Last week, we announced that SiteSpect was certified by a third-party auditing firm for the Payment Card Industry Data Security Standard (PCI DSS). This is our 11th year in a row getting third-party certification, and we’re very excited to share that we still abide by the highest security standards. But, what is PCI DSS? What do we mean? In this blog I’m going to explain what PCI compliance is, how we got certified, and what it means for you and your customers.
What Is PCI DSS?
The PCI Security Standards Council (PCI SSC) is a group of payment industry organizations that creates global security standards for credit card payments. As most of us have experienced in some way or another, credit card breeches are damaging to everybody involved. The PCI SSC provides regulations regarding what data can and cannot be stored, and how to ensure safe and secure credit card payments.
What Does It Mean to be PCI Certified?
There are a couple of options for PCI certification. The PCI SSC releases a guide for self-assessment. This allows organizations to walk through and determine for themselves whether they abide by PCI standards. Alternatively, third-party companies can objectively audit your organization for compliance. We are proud to say that we have been third-party audited, and achieved the certificate for PCI compliance 11 years in a row.
What Does PCI Compliance Mean for Optimization?

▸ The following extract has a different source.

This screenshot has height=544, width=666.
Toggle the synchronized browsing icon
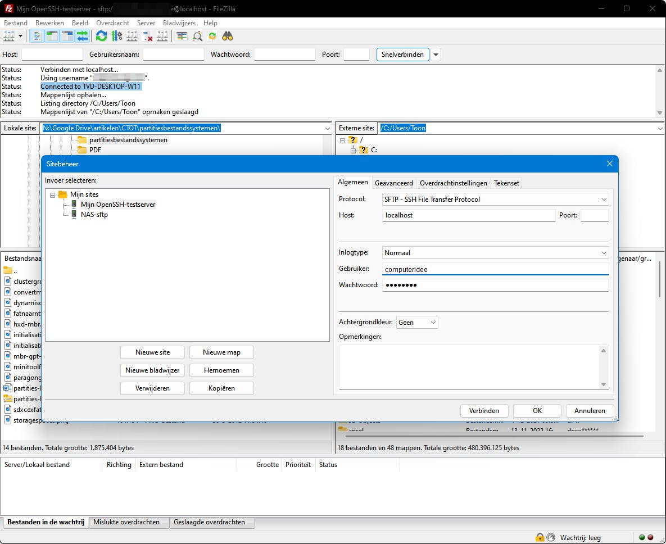click(212, 37)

Any site that offers payment needs to make sure that they are PCI compliant. While this is of course the responsibility of the site taking payment, it also impacts every tool that touches that ecosystem. If you introduce tools to manage your user experience, data analysis, or other components of your site, those tools also need to be PCI compliant. Security is always at the forefront of what we do at SiteSpect, so you can be sure we’re always supporting you with the highest security standards.